(RECORDS SUPPLIED)

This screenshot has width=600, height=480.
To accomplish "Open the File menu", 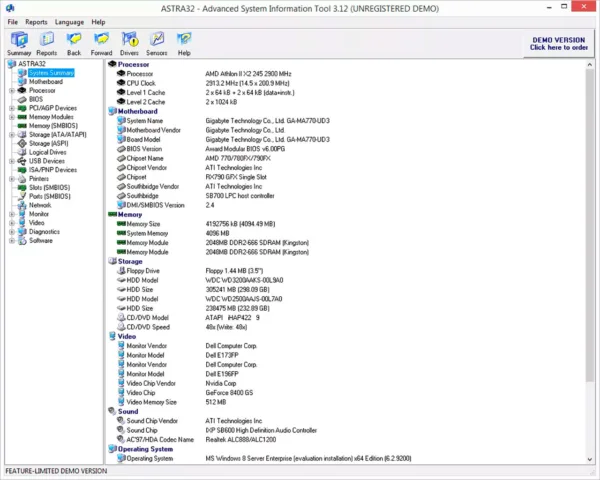I will point(13,22).
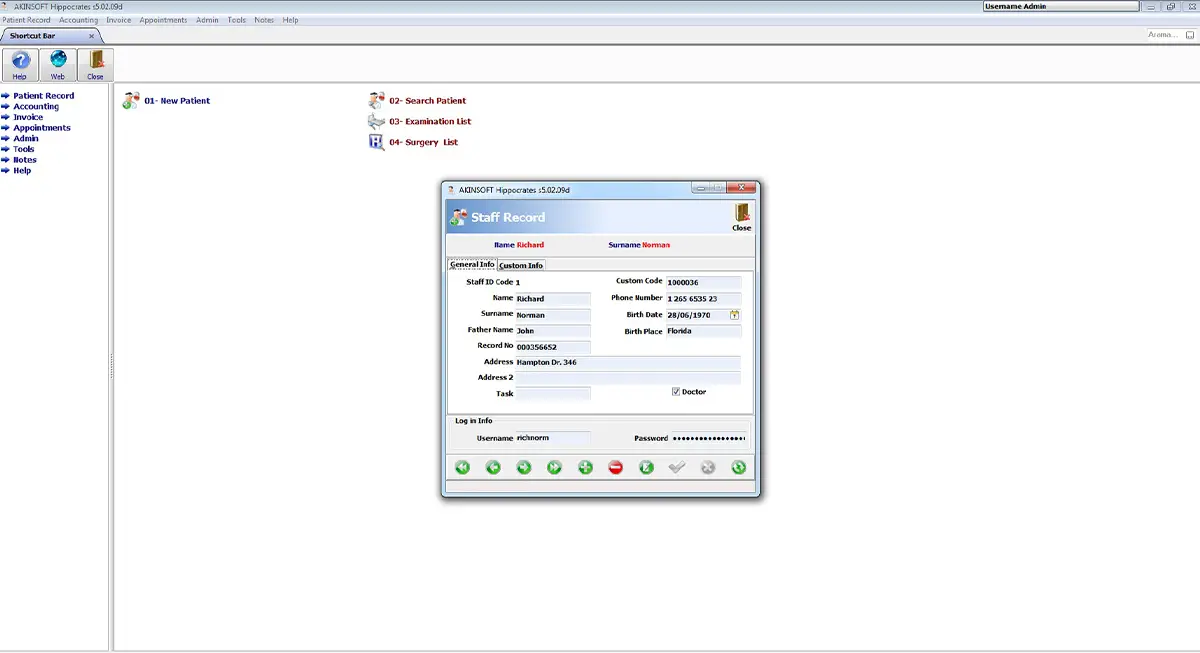This screenshot has width=1200, height=653.
Task: Click the 01- New Patient shortcut
Action: pyautogui.click(x=177, y=101)
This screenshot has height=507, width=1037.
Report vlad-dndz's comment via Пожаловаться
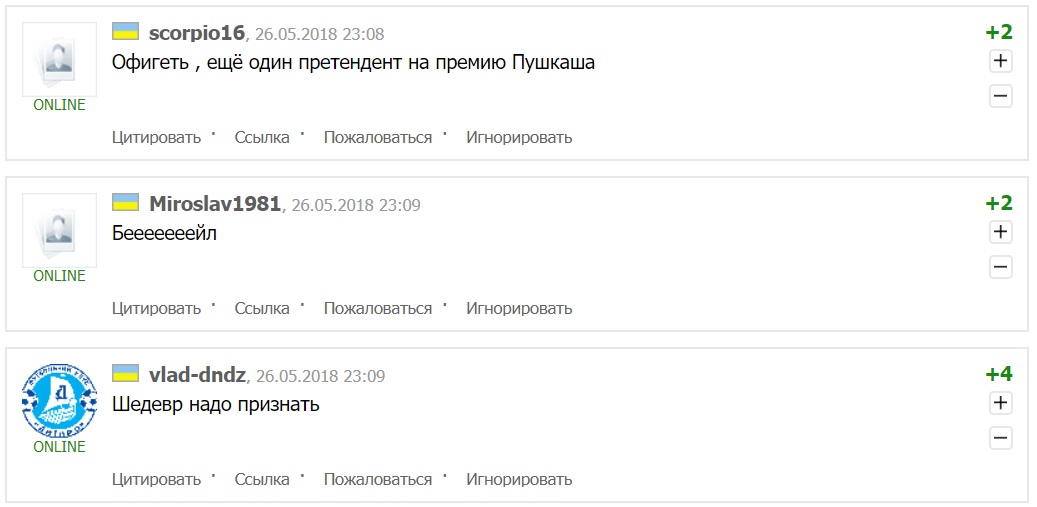pos(378,479)
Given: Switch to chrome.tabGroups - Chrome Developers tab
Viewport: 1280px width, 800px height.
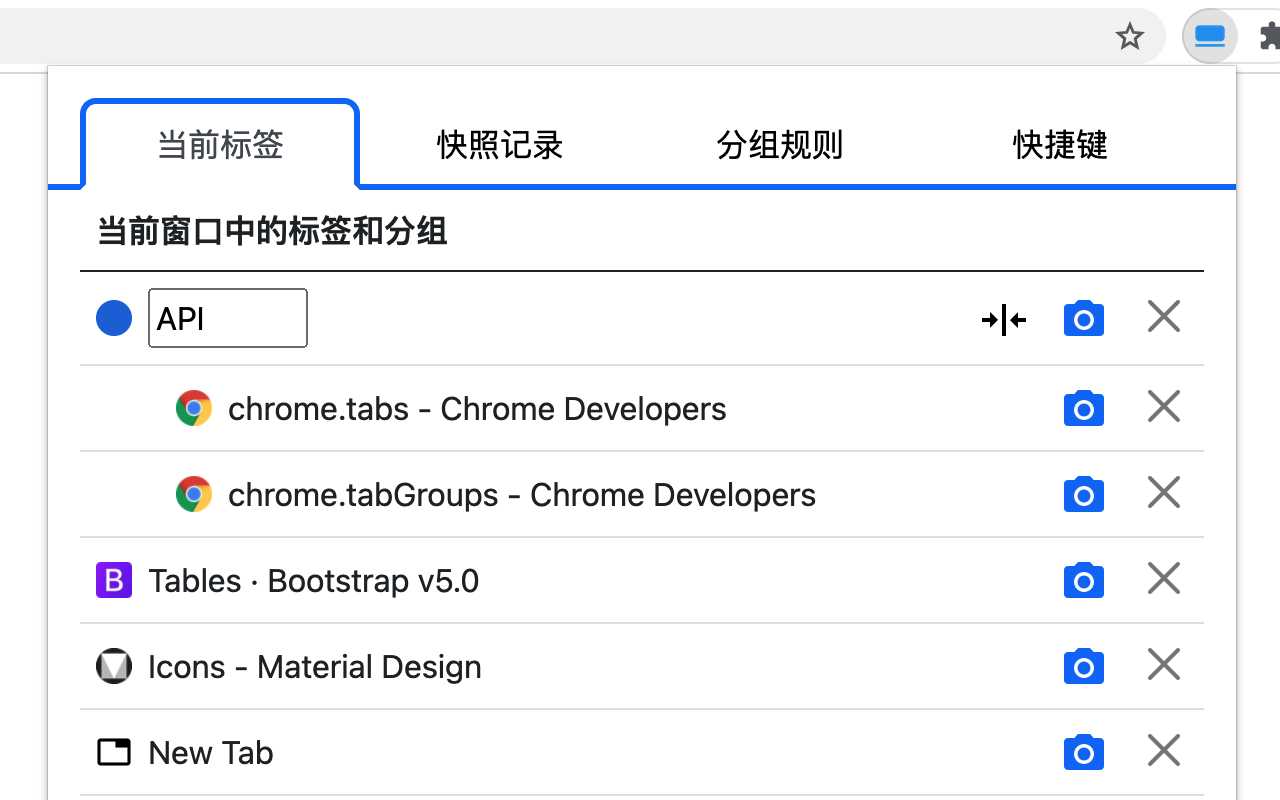Looking at the screenshot, I should [521, 495].
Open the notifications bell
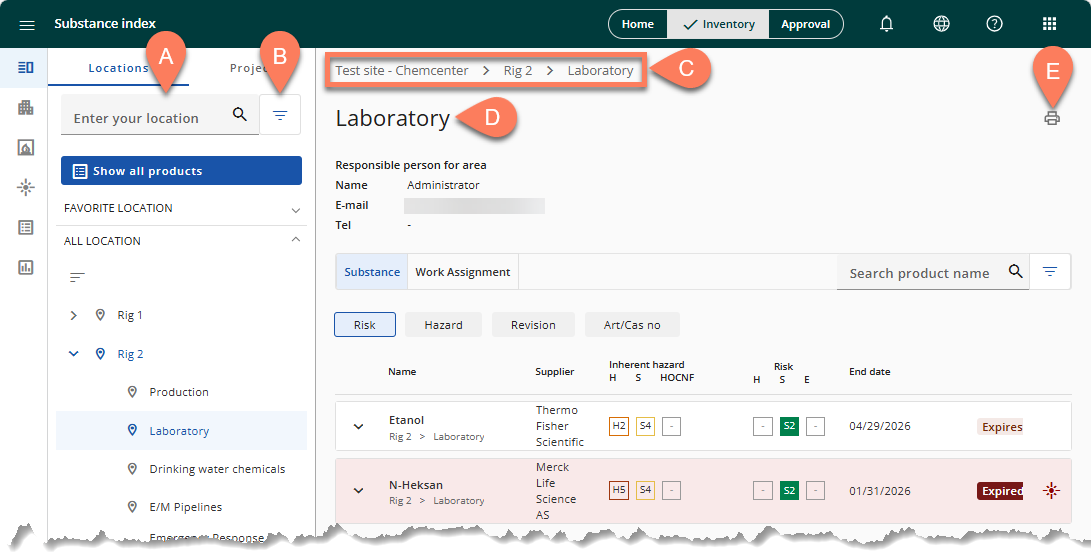 886,24
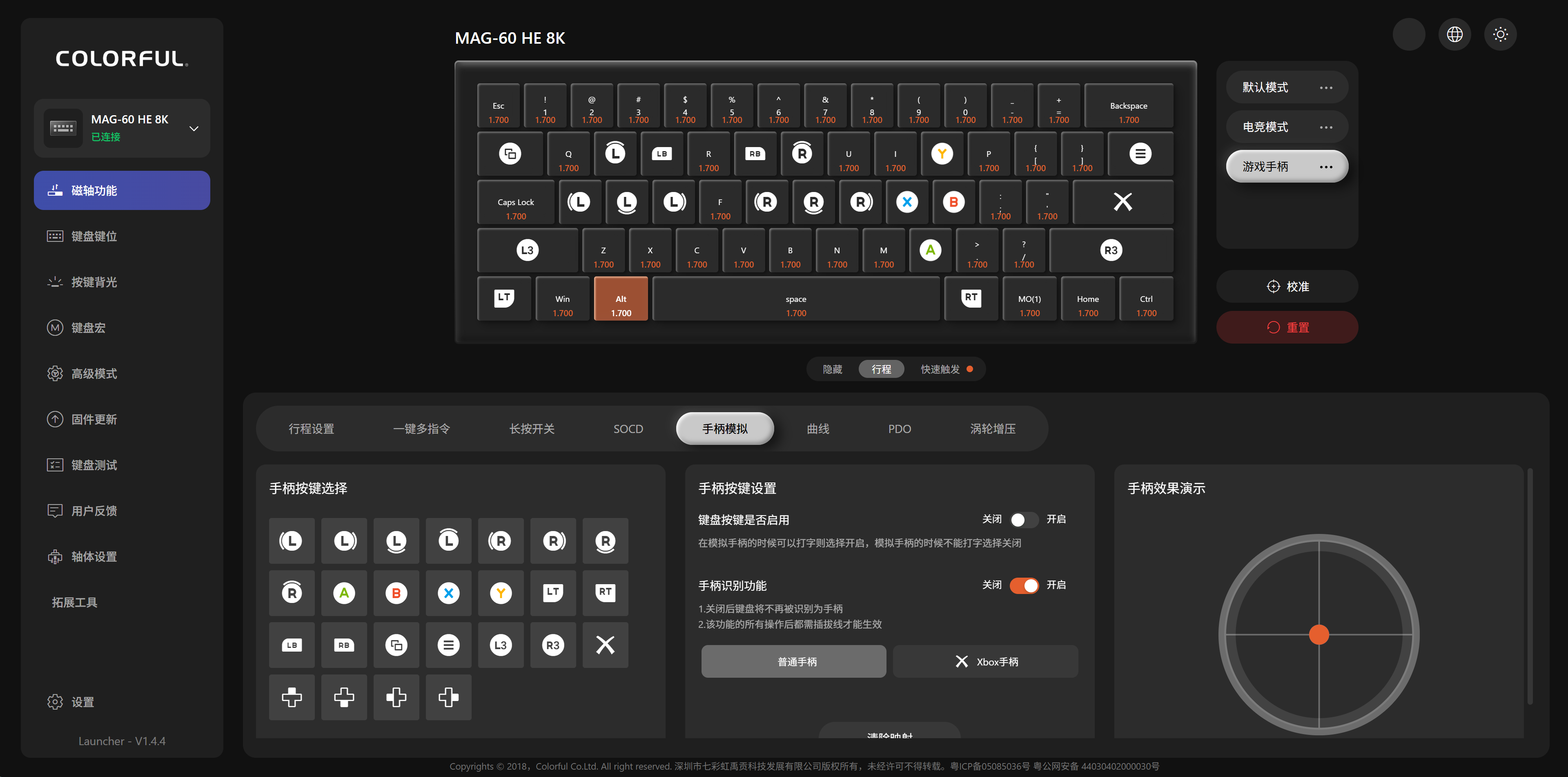Screen dimensions: 1568x777
Task: Select 隐藏 display mode
Action: pyautogui.click(x=832, y=369)
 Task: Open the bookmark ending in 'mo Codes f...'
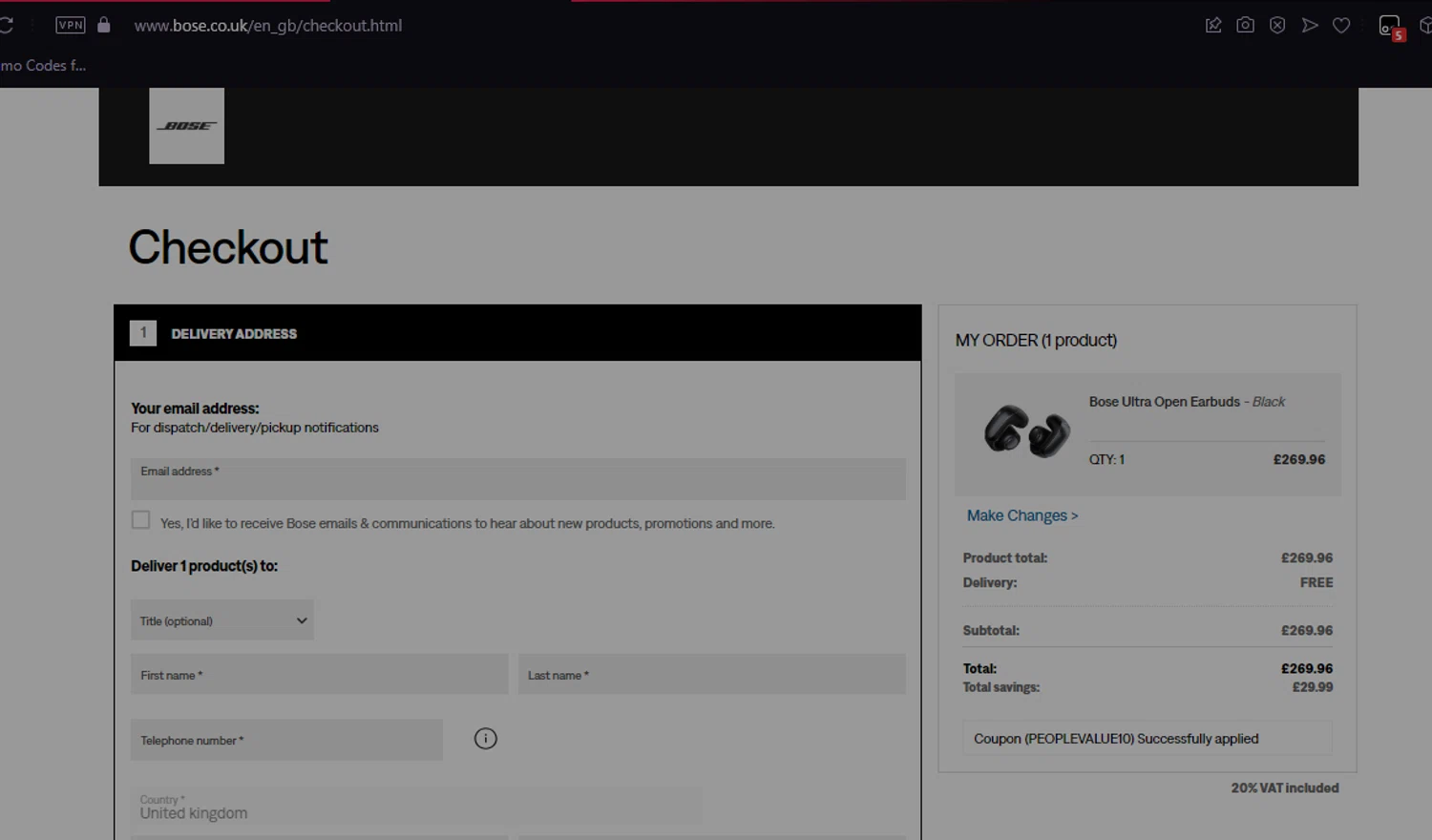(x=43, y=66)
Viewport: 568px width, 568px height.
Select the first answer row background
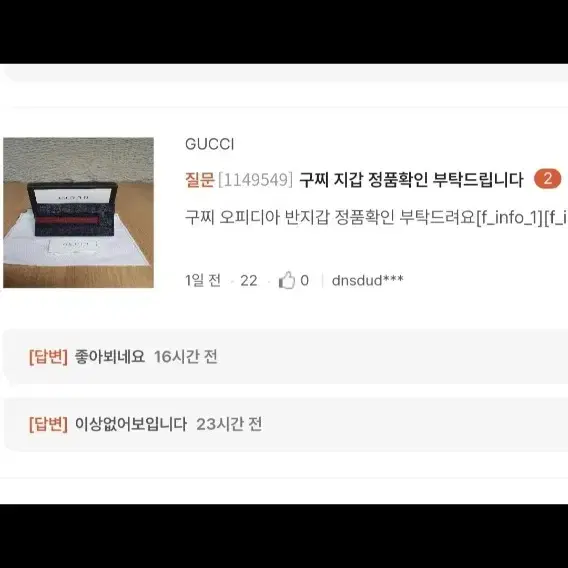coord(286,357)
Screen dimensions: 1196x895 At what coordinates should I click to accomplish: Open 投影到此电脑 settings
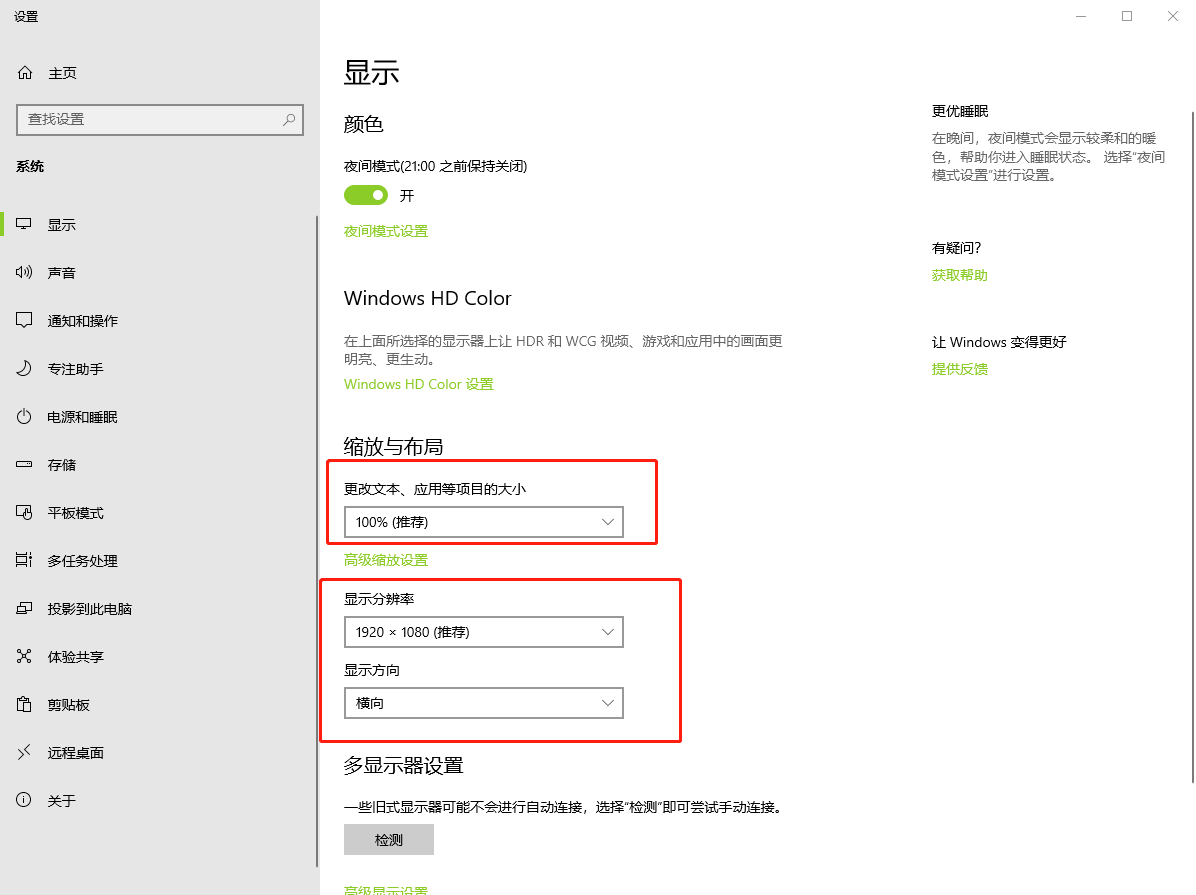coord(23,608)
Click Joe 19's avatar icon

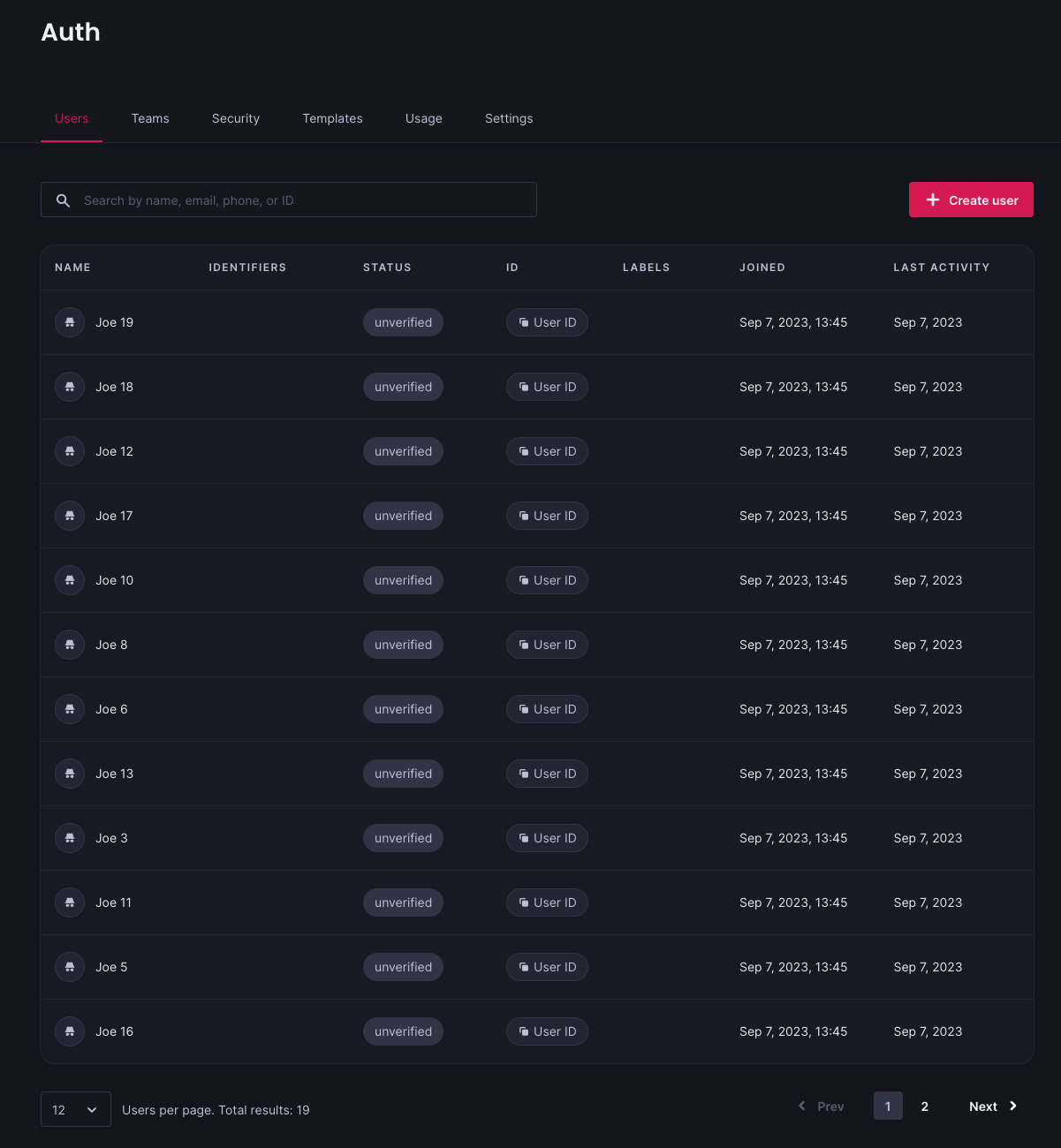pos(70,322)
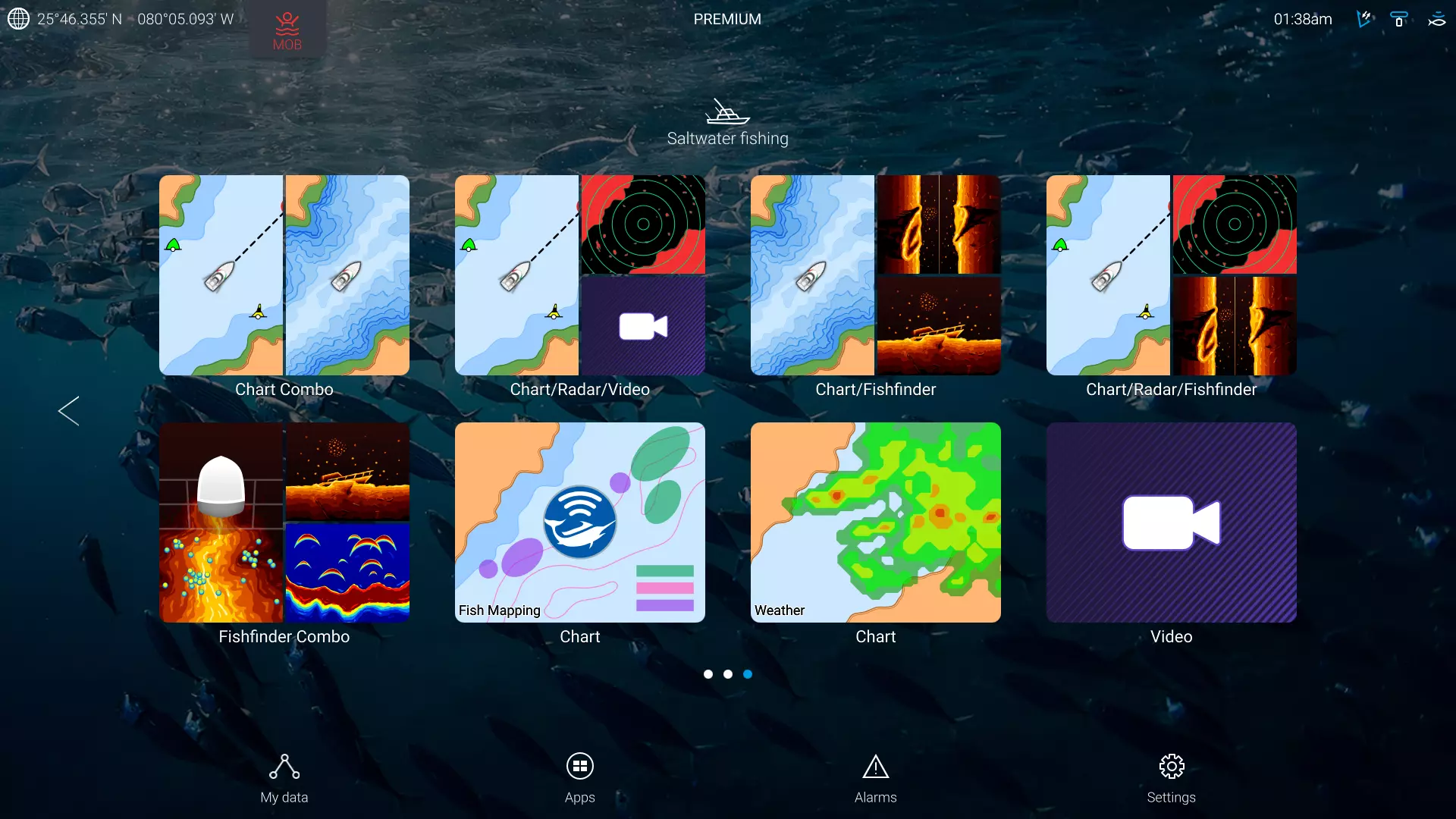The height and width of the screenshot is (819, 1456).
Task: Enable PREMIUM mode toggle
Action: 728,18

(End RECORDS SUPPLIED)

**WHAT YOU SHOULD DO:**
Set down exactly the lines between the one with "Open the notifications bell" and the last line of the material above, both included, but none of the pictures.

**WRITTEN REPLY:**
Open the notifications bell
 886,24
Screen dimensions: 1568x777
Task: Select 隐藏 display mode
Action: pyautogui.click(x=832, y=369)
 Task: Open the bookmark ending in 'mo Codes f...'
(x=43, y=66)
Viewport: 568px width, 568px height.
Select the first answer row background
coord(286,357)
Screen dimensions: 1196x895 At what coordinates should I click to accomplish: Open 投影到此电脑 settings
coord(23,608)
Click Joe 19's avatar icon

pos(70,322)
The height and width of the screenshot is (819, 1456).
Task: Enable PREMIUM mode toggle
Action: 728,18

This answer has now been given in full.